#### RECORDS FOR THE EXERCISE ####

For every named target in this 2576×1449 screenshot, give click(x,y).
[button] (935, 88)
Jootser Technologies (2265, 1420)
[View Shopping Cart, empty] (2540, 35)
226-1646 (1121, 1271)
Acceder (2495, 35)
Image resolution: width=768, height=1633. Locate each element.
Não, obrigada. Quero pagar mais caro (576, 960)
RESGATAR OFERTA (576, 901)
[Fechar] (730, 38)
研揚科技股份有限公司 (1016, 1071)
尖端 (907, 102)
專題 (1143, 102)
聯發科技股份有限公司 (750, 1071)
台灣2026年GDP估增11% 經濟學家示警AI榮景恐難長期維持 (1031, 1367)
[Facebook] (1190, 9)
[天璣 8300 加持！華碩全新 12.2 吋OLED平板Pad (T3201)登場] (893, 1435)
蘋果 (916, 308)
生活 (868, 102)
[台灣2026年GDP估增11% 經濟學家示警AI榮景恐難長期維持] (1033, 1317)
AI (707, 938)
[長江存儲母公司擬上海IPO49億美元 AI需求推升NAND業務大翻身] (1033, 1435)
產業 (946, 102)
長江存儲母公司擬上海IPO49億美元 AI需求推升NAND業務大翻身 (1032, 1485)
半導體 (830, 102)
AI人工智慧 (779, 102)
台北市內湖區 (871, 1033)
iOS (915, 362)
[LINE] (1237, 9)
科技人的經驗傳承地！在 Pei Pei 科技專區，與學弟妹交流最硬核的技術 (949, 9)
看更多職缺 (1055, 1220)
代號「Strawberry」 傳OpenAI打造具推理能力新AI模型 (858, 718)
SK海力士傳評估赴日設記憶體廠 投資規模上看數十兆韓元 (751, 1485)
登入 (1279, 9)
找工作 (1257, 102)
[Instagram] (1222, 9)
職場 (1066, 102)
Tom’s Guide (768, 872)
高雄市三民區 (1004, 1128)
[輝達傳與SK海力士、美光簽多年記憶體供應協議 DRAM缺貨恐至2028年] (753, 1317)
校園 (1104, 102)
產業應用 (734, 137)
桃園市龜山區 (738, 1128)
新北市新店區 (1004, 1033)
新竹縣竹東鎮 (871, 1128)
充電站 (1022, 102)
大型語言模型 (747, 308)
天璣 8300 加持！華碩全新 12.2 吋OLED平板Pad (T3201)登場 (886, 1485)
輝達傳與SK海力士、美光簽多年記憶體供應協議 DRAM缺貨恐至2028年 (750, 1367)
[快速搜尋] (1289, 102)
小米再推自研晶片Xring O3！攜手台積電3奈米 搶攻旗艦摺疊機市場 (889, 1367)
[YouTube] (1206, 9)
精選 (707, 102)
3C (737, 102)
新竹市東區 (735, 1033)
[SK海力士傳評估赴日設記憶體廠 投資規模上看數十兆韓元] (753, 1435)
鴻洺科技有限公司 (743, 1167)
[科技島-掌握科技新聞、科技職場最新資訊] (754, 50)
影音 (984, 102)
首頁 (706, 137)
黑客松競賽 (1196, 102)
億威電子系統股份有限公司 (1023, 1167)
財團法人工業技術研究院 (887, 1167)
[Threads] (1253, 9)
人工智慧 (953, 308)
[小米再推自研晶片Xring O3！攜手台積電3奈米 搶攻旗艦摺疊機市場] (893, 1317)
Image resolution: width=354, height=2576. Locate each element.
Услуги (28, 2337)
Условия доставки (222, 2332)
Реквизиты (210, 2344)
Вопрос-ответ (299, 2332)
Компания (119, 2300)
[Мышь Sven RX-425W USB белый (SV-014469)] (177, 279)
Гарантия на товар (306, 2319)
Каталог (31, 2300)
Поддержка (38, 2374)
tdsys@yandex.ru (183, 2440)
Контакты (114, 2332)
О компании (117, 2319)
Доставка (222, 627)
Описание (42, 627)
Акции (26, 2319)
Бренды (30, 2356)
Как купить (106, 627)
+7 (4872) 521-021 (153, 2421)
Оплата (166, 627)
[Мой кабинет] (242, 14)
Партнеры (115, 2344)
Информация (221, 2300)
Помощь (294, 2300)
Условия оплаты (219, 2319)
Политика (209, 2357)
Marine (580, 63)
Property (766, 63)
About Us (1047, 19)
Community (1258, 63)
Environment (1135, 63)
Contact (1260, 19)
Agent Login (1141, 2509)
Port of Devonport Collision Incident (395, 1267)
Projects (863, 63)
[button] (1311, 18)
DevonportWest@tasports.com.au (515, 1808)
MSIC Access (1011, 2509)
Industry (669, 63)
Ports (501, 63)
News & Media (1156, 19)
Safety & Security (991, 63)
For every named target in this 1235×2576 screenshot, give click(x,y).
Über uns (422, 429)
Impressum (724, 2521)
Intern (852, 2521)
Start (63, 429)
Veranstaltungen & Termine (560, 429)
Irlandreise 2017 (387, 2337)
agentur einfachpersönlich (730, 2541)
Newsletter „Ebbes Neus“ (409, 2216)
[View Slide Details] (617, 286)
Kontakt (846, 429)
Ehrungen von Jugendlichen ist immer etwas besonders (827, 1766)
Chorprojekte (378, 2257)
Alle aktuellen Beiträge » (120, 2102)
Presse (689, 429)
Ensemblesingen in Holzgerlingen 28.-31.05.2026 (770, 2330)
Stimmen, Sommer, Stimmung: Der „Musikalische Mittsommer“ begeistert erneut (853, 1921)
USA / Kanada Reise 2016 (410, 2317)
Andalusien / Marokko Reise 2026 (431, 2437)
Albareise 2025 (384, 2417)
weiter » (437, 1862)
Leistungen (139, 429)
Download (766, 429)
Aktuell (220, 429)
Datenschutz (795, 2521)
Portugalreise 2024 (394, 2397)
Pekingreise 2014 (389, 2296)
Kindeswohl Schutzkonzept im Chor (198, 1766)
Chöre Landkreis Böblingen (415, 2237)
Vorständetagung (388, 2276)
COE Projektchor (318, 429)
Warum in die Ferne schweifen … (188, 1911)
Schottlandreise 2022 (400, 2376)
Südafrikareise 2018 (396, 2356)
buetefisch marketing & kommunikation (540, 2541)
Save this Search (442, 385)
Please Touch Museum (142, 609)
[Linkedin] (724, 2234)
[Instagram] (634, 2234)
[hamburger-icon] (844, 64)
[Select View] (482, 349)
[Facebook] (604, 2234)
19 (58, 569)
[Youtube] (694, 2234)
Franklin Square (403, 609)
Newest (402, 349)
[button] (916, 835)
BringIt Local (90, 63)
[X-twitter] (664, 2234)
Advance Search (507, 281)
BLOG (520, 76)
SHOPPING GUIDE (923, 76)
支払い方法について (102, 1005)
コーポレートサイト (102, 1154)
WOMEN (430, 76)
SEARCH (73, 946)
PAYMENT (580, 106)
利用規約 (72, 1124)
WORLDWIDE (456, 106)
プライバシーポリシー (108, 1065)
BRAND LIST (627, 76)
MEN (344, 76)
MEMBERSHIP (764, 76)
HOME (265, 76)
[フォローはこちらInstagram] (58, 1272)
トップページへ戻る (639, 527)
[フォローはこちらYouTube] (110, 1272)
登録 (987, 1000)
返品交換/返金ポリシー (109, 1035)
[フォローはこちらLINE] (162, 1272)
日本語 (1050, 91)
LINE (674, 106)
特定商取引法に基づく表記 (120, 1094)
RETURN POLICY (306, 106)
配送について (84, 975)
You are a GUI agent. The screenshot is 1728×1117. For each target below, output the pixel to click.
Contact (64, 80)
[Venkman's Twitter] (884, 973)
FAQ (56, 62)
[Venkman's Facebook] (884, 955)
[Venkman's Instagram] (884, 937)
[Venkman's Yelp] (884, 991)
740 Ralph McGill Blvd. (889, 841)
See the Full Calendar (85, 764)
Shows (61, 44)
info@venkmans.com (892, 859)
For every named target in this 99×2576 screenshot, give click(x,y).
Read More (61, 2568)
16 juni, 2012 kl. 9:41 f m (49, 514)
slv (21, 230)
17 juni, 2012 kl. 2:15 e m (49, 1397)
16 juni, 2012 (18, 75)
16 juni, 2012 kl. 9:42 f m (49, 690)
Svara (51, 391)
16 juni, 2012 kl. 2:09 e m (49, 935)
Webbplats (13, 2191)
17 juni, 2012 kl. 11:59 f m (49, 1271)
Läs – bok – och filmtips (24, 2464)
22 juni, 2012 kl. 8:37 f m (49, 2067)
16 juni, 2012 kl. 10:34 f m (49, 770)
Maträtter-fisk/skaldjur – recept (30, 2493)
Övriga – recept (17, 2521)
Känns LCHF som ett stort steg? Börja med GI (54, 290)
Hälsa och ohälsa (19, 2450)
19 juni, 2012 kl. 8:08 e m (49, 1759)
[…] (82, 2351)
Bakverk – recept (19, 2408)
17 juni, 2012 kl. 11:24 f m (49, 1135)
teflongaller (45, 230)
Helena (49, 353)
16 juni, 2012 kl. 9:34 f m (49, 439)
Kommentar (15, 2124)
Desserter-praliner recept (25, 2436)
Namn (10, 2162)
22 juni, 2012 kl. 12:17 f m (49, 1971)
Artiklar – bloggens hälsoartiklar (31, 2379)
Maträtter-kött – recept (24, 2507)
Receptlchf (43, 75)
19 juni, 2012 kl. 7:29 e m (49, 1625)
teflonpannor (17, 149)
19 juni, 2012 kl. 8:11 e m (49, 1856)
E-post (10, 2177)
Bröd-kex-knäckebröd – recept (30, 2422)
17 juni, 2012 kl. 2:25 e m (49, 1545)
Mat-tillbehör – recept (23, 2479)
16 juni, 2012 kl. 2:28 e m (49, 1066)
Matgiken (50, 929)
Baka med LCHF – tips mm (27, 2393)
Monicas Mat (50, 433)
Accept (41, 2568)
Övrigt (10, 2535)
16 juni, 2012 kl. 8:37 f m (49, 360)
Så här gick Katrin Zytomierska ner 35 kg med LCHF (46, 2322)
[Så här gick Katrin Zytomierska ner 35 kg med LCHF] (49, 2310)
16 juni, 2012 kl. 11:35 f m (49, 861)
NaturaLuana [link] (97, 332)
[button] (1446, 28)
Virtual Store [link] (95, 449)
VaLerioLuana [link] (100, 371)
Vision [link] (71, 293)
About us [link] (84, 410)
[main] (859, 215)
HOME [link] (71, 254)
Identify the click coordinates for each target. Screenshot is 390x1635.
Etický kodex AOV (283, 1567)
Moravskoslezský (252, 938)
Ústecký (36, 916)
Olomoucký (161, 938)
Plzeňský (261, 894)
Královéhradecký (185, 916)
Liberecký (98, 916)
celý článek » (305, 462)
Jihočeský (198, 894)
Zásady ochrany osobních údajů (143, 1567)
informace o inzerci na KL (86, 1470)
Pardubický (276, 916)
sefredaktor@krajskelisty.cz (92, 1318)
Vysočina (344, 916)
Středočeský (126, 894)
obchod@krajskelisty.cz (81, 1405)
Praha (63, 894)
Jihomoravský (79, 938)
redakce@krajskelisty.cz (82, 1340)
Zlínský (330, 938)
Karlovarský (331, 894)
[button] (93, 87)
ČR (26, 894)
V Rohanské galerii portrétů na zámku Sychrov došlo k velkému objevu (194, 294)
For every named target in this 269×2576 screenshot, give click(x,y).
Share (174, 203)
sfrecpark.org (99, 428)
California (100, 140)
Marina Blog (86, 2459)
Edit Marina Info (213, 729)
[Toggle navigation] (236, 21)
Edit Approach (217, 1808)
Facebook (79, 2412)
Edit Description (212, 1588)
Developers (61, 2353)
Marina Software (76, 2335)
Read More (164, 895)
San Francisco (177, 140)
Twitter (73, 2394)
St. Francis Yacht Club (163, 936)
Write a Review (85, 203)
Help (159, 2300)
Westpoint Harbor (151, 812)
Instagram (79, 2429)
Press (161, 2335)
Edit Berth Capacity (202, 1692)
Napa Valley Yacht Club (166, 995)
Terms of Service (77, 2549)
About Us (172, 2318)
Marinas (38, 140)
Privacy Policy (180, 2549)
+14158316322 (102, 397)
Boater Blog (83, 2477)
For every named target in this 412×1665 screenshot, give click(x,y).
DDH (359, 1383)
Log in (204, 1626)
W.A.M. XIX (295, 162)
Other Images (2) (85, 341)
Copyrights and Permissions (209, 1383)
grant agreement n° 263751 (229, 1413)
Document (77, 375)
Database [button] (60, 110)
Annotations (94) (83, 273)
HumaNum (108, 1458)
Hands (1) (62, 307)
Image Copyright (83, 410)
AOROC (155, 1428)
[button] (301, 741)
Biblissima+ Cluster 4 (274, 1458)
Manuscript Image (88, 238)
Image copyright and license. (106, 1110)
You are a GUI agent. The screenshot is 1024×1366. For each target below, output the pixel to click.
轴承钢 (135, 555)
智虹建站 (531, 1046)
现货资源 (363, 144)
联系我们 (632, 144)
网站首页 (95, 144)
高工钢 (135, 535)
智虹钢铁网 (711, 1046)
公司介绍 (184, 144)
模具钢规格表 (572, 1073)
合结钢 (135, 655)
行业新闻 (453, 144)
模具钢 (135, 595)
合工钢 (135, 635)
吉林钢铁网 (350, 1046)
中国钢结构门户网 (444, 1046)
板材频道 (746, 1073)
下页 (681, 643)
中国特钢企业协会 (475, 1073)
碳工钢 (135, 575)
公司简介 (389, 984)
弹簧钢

####

▶ [WORK TO BE COMPLETED] How many lines in the listing above contain "Club"? Answer with the number alone.

▶ [RESULT] 2